Captain’s Blog

Killer Whales, Humpback Whales, Seals and Sea Lions

September 1, 2018

It was another glorious morning on the Strait of Juan de Fuca as we cruised out of the harbour, past Trial Island Lighthouse, the Victoria Golf Course and Discovery and Chatham Islands. We made our way north into Haro Strait where we ended up just past Battleship Island when we started to see the tall, black fins of killer whales!

A quick glance around and it became apparent that we were visiting two different Bigg’s (transient) killer whale families. Because these orcas hunt seals, sea lions and porpoises, they live in small groups called matrilineal. But they often come together to socialize, mate and hunt together. A tiny fin surfaced beside Mom and everyone on board swooned.

We got a real close-up of one family as they surprised everyone when they popped up behind an island we were passing while watching the other family on the opposite side of the boat! The little calf in this group was adorable! They look so small, yet this one was likely over 600 pounds!
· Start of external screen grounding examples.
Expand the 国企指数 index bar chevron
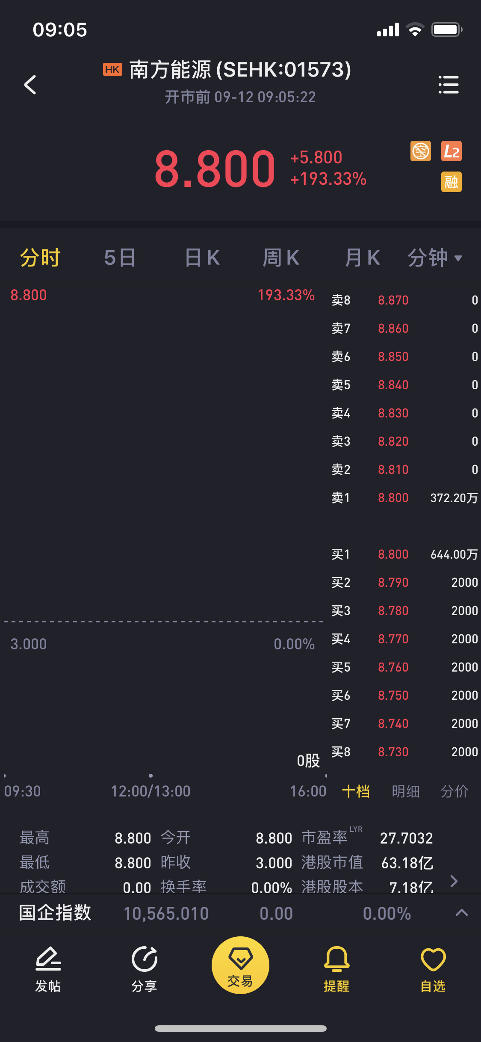481x1042 pixels. pos(462,912)
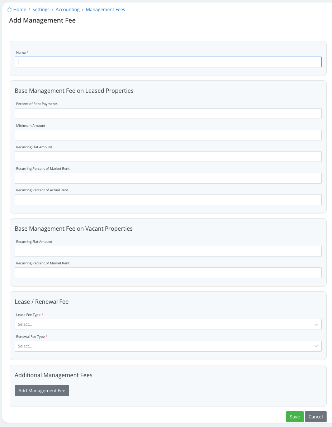Navigate to Accounting via breadcrumb
Screen dimensions: 332x427
point(67,9)
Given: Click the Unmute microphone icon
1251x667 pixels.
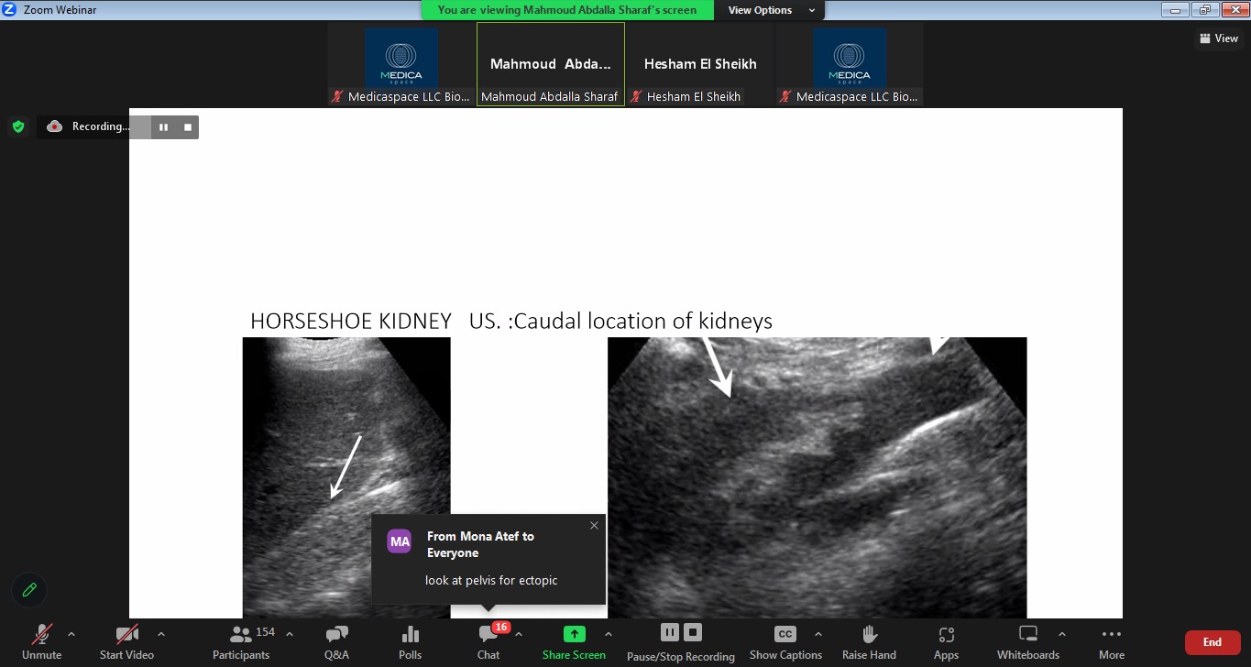Looking at the screenshot, I should click(41, 635).
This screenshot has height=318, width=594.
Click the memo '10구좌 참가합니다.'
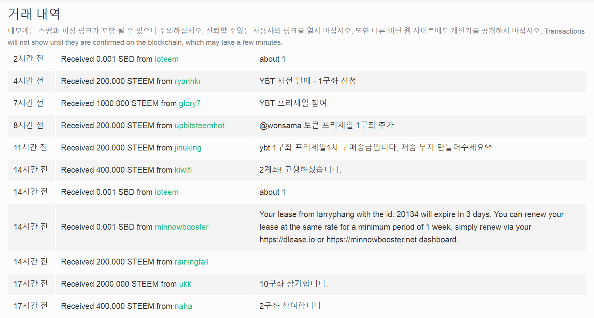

Once we left the killer whales, we spotted their favourite meal at Battleship Island and through the Chain Islands- Harbour Seals! They are the most abundant marine mammal along our coastline and they feed our growing Bigg’s killer whales. Nature always carries a fine balance between predator and prey, but they are both very important to each other. They looked back at us or slept on the rocks, content to be safe on land. Another great morning was in the books!

We left the harbour curious to see what we might find southwest of the city as we knew the Bigg’s killer whales we seen in the morning had moved away from our area. With the abundance of wildlife that call the Salish Sea home, there is always a good chance someone else is out there!

We didn’t have to go far- only 9 nautical miles- when we were elated to find L-pod orcas at Race Rocks Lighthouse! With Chinook salmon runs at extreme lows, we have seen lots of J-pod this summer, but we haven’t had many days with L or K pods! We were so excited to see the familiar fins of the L-12 matriline- Mega, Matia, Calypso and Windsong were all identified within a couple surfacings. Another big, straight fin popped up with the group- it was Mystery who travels with the L-12 family because he does not have any other immediate family. You can see he has been adopted, being welcomed with open flippers!

After spending time with the greatly missed Southern Residents, we went to check out Race Rocks Lighthouse where we spotted all kinds of furry creatures. Be sure to check out the photos from this trip because we were able to get shots of three different species in one picture- Steller sea lions, a Harbour Seal and Ollie the Sea Otter! Below the lighthouse, we also enjoyed the sights and sounds, but maybe not smells, of California sea lions mixed in with the bigger Steller sea lions. One Steller male had quite the runny nose, and appeared to be solving the nasty drip with his tongue! Yuck!

The fun was not over as we soon found a humpback just beside the lighthouse islets! It was doing some zig-zagging as it appeared to be diving for big gulps of food. Humpbacks consume 1 t o3 tons of food a day right now, so they need to work hard at eating! We will get them here for a few more months before they begin their long journey south to either Mexico, Hawaii or Costa Rica. It was an event filled afternoon that will be in all our memories for a very long time.